How do you know if you are sick of your relationship or sick of your self? I hate to break it to you…but it’s all the same thing!

Have you ever noticed that when you get up in the morning feeling positive and energetic, your whole day seems to flow into a lighter and more uplifting experience? Have you also noticed that when you get up in a bad mood, mad at the world, it seems as if everyone is out to get you all day long? The whole day turns into a “bad day.” The reason for that is, your outer world including your relationship, is a direct reflection of what is going on emotionally and spiritually inside you. If there is peace on the inside, there will be peace on the outside. If there is turmoil and conflict on the inside, there will be turmoil and conflict on the outside. The same paradigm for your personal reality is true about issues or beliefs concerning lack, abundance, love, hate, truth, lies and relationships. Whatever you are experiencing in your inner world, manifests and reflects itself back to you via your outer world.

Try on these examples. If you are in a relationship in which your partner lies to you, no doubt you are also lying to yourself about something. Perhaps you are saying to yourself, “He or she will change,” or “I really don’t mind being lied to.”

If you are in a relationship in which your partner cheats on you – I’ll bet you are cheating on yourself in some way. Did you decide to ignore some boundary violation? Did you miss any billboards that came up along the way trying to alert you that there was a trust issue at stake? Didn’t you make the conscious or unconscious decision to stay with someone who refuses to remain faithful? Aren’t all those ways in which you are cheating on you?

Most people go through life feeling as if they are simply victims to whatever life has to offer. We believe life does us! Most of us are much more comfortable blaming and manipulating our external world, than we are taking responsibility for what is happening to us. We live with the illusion that if our partner would only change we would be happier. If we only had that better job, then we could relax. If we were with someone who paid more attention to us we’d feel better about ourselves. Unfortunately that isn’t true, as you have no doubt already discovered once having obtained the very thing you once thought would make you happy.

It would seem we have it backwards! We believe we have to do the right relationship, the right job, the right house, the right car, and the right partner in order for us to finally be who we really are! The truth is – when we decide to be who we are, all those other things just follow, in Divine right order, as we metaphysicians like to say. Giving yourself permission to be happy, empowered, alive, creative, successful, is not about who your partner is or what your partner is doing with his or her life.
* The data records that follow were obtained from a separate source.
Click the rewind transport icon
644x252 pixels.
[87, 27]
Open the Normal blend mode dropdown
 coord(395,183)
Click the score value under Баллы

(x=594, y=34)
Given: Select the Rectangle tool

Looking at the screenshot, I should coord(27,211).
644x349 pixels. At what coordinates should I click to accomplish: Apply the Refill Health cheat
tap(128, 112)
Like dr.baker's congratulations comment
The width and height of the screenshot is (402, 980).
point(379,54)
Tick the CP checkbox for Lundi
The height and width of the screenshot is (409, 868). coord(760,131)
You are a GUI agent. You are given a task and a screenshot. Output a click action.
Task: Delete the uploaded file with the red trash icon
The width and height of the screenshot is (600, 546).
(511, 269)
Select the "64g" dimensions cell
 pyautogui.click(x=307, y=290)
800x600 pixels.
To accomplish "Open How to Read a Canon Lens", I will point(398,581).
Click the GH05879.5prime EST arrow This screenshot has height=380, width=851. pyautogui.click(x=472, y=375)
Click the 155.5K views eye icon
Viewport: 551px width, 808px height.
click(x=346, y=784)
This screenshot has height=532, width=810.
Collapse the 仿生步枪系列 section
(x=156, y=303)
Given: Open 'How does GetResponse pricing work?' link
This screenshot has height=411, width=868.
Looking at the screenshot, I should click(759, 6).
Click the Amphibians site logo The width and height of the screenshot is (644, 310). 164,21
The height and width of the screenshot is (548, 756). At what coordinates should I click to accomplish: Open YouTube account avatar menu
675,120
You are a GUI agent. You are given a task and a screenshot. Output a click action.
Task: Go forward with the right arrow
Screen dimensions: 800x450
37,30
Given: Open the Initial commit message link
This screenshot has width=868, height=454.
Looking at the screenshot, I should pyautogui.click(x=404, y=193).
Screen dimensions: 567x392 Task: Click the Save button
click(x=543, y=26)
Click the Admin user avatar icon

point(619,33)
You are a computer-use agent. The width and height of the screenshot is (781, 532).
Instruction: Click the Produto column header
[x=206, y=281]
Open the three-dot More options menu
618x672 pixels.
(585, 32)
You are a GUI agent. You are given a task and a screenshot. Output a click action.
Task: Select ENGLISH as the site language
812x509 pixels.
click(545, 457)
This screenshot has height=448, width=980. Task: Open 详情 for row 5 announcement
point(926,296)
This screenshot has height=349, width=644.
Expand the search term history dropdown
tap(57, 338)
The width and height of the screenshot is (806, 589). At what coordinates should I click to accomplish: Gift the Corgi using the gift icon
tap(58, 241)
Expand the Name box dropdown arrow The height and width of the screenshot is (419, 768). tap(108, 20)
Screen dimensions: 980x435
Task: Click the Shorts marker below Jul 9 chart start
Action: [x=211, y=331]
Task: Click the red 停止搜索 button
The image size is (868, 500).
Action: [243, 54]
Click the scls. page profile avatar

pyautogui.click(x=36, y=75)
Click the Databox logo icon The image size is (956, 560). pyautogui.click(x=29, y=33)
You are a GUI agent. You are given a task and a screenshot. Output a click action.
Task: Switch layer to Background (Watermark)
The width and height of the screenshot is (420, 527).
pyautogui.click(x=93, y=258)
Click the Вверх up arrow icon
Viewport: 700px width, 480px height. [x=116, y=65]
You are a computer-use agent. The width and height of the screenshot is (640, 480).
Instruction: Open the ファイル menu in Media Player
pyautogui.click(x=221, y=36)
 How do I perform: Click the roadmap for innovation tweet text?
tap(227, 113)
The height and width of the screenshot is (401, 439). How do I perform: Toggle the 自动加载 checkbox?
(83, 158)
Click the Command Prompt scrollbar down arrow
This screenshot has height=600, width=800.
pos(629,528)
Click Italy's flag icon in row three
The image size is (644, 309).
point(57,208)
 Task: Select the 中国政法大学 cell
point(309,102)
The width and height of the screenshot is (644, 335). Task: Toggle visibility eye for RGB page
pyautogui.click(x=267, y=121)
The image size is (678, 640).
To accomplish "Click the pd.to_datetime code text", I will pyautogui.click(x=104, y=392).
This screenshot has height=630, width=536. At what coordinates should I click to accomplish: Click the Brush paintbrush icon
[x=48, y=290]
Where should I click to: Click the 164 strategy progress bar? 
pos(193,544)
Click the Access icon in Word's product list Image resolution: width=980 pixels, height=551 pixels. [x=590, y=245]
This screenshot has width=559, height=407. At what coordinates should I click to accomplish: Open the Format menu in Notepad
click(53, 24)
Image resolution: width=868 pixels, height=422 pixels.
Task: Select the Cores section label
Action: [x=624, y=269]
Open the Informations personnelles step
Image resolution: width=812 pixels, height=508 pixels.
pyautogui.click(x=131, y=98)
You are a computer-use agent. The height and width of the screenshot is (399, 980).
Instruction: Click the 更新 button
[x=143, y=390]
It’s about who you are and what you are willing to do for yourself in your life.

Feeling “sick of yourself or your relationship” is an important feeling to notice. It’s a good place to begin an exploration to find out what is really going on. Ask yourself, “What am I really sick of?” Maybe you are sick of feeling stuck, stagnant, limited or trapped. Perhaps you are sick of experiencing the same old issues and are ready to address them and move on. Are you sick of feeling as if life is dull, uneventful or exciting? Once you discover what it is you are really sick of, you can begin to do something about that issue. You can take the power back and directly address the issue for yourself instead of making your partner responsible.

Most of us give our power away with out really being aware that we are doing so. We give our power away each time we make someone else responsible for our reality or choices in life. Listen to some of the phrases and expressions I hear and my responses to them.

“She makes me mad! “
When did you give her the power over your emotions and responses?

“He says it’s my fault!”
So, why do you believe him? When did you give him the power to decide what your truth should be?

“She won’t let go of the issue.”
No one can argue alone! Someone is deciding to participate with her in keeping the issue alive.

Notice how easy it is to forget you are responsible for your own reality and you do not have to do anything you do not wish to do. OK, I hear all of those “yes buts” resounding from the rafters. Yes, but she’ll be angry. Yes, but he’ll feel upset. Yes, but she’ll be hurt. So? Someone may be hurt, angry or upset when you decide to be yourself, but that is their work and not yours. It’s not your job to be what someone else wants you to be. That excuse is just that, an excuse for not going forward – and it’s making you sick of yourself!. It’s your job to be who you are. Stop distancing your joy, aliveness and excitement by making someone else responsible for giving it to you! Don’t get sick of your life. Instead, create it your way.